»»

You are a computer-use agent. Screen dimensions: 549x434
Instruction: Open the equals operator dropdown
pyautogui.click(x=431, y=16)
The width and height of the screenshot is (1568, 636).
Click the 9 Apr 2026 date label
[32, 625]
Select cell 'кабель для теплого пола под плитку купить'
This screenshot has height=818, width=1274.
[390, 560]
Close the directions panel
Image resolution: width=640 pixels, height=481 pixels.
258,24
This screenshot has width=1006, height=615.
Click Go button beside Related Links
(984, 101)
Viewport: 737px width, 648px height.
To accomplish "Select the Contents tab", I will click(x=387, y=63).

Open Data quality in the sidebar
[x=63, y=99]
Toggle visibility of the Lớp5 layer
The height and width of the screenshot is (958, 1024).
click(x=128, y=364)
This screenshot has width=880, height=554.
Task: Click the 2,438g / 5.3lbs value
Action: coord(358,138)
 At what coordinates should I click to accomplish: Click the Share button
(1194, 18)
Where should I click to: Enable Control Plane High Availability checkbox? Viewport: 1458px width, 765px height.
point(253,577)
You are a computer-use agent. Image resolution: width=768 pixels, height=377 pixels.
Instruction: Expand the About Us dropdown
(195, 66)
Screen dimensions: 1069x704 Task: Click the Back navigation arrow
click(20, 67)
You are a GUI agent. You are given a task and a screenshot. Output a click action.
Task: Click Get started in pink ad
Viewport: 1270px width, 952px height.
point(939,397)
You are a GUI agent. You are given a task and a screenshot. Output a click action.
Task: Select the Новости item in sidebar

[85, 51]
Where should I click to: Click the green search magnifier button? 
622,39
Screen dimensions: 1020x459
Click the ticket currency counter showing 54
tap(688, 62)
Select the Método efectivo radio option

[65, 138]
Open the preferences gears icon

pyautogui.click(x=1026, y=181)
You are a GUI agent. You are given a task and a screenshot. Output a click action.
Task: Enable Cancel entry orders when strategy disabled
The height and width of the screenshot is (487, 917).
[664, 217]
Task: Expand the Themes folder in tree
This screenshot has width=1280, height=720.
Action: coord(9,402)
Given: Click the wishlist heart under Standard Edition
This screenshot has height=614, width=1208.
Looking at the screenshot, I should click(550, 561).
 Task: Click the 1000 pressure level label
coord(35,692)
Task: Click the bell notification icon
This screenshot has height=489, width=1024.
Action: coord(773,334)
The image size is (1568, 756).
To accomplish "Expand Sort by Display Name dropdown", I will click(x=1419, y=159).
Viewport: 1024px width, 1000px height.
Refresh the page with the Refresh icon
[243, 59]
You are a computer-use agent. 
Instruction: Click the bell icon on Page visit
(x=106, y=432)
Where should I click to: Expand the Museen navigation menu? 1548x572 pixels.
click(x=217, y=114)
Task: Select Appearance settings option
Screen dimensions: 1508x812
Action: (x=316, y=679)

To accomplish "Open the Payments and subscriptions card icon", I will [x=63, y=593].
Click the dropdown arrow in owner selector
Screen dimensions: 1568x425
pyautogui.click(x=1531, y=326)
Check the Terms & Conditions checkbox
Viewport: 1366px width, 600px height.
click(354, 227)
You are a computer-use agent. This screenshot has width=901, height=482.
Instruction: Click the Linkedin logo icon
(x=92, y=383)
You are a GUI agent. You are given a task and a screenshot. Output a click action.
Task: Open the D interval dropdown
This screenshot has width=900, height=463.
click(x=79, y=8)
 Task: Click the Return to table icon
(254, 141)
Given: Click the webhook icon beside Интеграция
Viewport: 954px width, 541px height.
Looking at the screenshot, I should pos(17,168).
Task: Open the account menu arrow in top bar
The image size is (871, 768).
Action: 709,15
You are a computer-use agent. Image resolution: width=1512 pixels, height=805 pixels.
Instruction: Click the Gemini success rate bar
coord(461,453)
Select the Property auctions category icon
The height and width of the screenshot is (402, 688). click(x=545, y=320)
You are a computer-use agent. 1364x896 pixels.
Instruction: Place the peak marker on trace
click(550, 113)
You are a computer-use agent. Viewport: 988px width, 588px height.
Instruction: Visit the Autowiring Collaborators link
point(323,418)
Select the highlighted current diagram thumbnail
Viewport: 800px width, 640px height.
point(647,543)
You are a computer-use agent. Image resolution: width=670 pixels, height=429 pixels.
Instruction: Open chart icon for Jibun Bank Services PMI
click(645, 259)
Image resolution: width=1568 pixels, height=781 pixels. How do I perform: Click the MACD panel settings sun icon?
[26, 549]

««

### Given task:
Revise the material above by replacing every occurrence of "computer-use agent" with "desktop automation agent", leaving everything else unchanged.

### Result:
You are a desktop automation agent. Screen dimensions: 549x434
Instruction: Open the equals operator dropdown
pyautogui.click(x=431, y=16)
The width and height of the screenshot is (1568, 636).
Click the 9 Apr 2026 date label
[32, 625]
Select cell 'кабель для теплого пола под плитку купить'
This screenshot has height=818, width=1274.
[390, 560]
Close the directions panel
Image resolution: width=640 pixels, height=481 pixels.
258,24
This screenshot has width=1006, height=615.
Click Go button beside Related Links
(984, 101)
Viewport: 737px width, 648px height.
To accomplish "Select the Contents tab", I will click(x=387, y=63).

Open Data quality in the sidebar
[x=63, y=99]
Toggle visibility of the Lớp5 layer
The height and width of the screenshot is (958, 1024).
click(x=128, y=364)
This screenshot has width=880, height=554.
Task: Click the 2,438g / 5.3lbs value
Action: coord(358,138)
 At what coordinates should I click to accomplish: Click the Share button
(1194, 18)
Where should I click to: Enable Control Plane High Availability checkbox? Viewport: 1458px width, 765px height.
point(253,577)
You are a desktop automation agent. Image resolution: width=768 pixels, height=377 pixels.
Instruction: Expand the About Us dropdown
(195, 66)
Screen dimensions: 1069x704 Task: Click the Back navigation arrow
click(20, 67)
You are a GUI agent. You are given a task and a screenshot. Output a click action.
Task: Click Get started in pink ad
Viewport: 1270px width, 952px height.
point(939,397)
You are a GUI agent. You are given a task and a screenshot. Output a click action.
Task: Select the Новости item in sidebar

[85, 51]
Where should I click to: Click the green search magnifier button? 
622,39
Screen dimensions: 1020x459
Click the ticket currency counter showing 54
tap(688, 62)
Select the Método efectivo radio option

[65, 138]
Open the preferences gears icon

pyautogui.click(x=1026, y=181)
You are a GUI agent. You are given a task and a screenshot. Output a click action.
Task: Enable Cancel entry orders when strategy disabled
The height and width of the screenshot is (487, 917).
[664, 217]
Task: Expand the Themes folder in tree
This screenshot has width=1280, height=720.
Action: coord(9,402)
Given: Click the wishlist heart under Standard Edition
This screenshot has height=614, width=1208.
Looking at the screenshot, I should click(550, 561).
 Task: Click the 1000 pressure level label
coord(35,692)
Task: Click the bell notification icon
This screenshot has height=489, width=1024.
Action: coord(773,334)
The image size is (1568, 756).
To accomplish "Expand Sort by Display Name dropdown", I will click(x=1419, y=159).
Viewport: 1024px width, 1000px height.
Refresh the page with the Refresh icon
[243, 59]
You are a desktop automation agent. 
Instruction: Click the bell icon on Page visit
(x=106, y=432)
Where should I click to: Expand the Museen navigation menu? 1548x572 pixels.
click(x=217, y=114)
Task: Select Appearance settings option
Screen dimensions: 1508x812
Action: (x=316, y=679)

To accomplish "Open the Payments and subscriptions card icon", I will [x=63, y=593].
Click the dropdown arrow in owner selector
Screen dimensions: 1568x425
pyautogui.click(x=1531, y=326)
Check the Terms & Conditions checkbox
Viewport: 1366px width, 600px height.
click(354, 227)
You are a desktop automation agent. This screenshot has width=901, height=482.
Instruction: Click the Linkedin logo icon
(x=92, y=383)
You are a GUI agent. You are given a task and a screenshot. Output a click action.
Task: Open the D interval dropdown
This screenshot has width=900, height=463.
click(x=79, y=8)
 Task: Click the Return to table icon
(254, 141)
Given: Click the webhook icon beside Интеграция
Viewport: 954px width, 541px height.
Looking at the screenshot, I should pos(17,168).
Task: Open the account menu arrow in top bar
The image size is (871, 768).
Action: 709,15
You are a desktop automation agent. Image resolution: width=1512 pixels, height=805 pixels.
Instruction: Click the Gemini success rate bar
coord(461,453)
Select the Property auctions category icon
The height and width of the screenshot is (402, 688). click(x=545, y=320)
You are a desktop automation agent. 1364x896 pixels.
Instruction: Place the peak marker on trace
click(550, 113)
You are a desktop automation agent. Viewport: 988px width, 588px height.
Instruction: Visit the Autowiring Collaborators link
point(323,418)
Select the highlighted current diagram thumbnail
Viewport: 800px width, 640px height.
point(647,543)
You are a desktop automation agent. Image resolution: width=670 pixels, height=429 pixels.
Instruction: Open chart icon for Jibun Bank Services PMI
click(645, 259)
Image resolution: width=1568 pixels, height=781 pixels. How do I perform: Click the MACD panel settings sun icon?
[26, 549]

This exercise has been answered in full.